■ **WHAT IS ASKED**
[1] From the Annabelle Bernard biography below, list every school Bernard attended as a student.
[2] According to the Annabelle Bernard biography below, who became Bernard's patron?

■ **READING PASSAGE**
>>

- Born: October 11, 1934 New Orleans, Louisiana
- Died: January 29, 2005 (aged 70) Metairie, Louisiana
- Occupation: Operatic soprano
- Years active: 1960–2000
- Formerly of: Deutsche Oper Berlin
- Spouse: Karl-Ernst Mercker

= Annabelle Bernard =

African-American Operatic Soprano

Annabelle Bernard (1934–2005) was an American operatic soprano who performed with the Deutsche Oper Berlin for approximately 40 years. Upon being hired by the Deutsche Oper Berlin in 1962, Bernard became the first black woman to be hired as a member of a major opera ensemble cast. She subsequently had many significant singing roles with the Deutsche Oper Berlin.

==Early life and education==
Bernard was born on October 11, 1934, in New Orleans to parents Thomas Harry Bernard and Clothilde Williams Bernard. Bernard was the sister of Joan Bernard Armstrong, a judge in Louisiana.

Bernard began singing in public at a young age initially as a student at Fisk Elementary School and at the Fourth Baptist Church in New Orleans. Her formal training as a singer started at McDonough 35 High School in New Orleans with Edwin Hogan who was the voice teacher at the high school. Hogan arranged for Bernard to audition for Sister Mary Elise Sisson, SBS, who was the chairperson of the Department of Music at Xavier University in New Orleans.

Following her audition with Sisson, Bernard received an academic scholarship to enroll at Xavier University. She was a student there from 1952 to 1956, all the while training under Sisson. Sisson was herself an opera singer and had been establishing an opera training program at Xavier University that also included operatic mezzo-soprano Débria Brown. During Bernard's time at Xavier and continuing through her early career, Edith Rosenwald Stern became her patron.

<<

■ **SOURCE MATERIAL**
>>

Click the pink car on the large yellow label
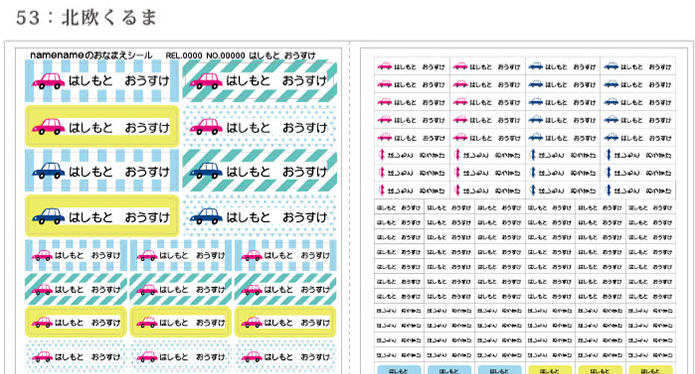695x374 pixels. tap(48, 127)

<<

■ **REPLIES**
[1] Fisk Elementary School, McDonough 35 High School, Xavier University

[2] Edith Rosenwald Stern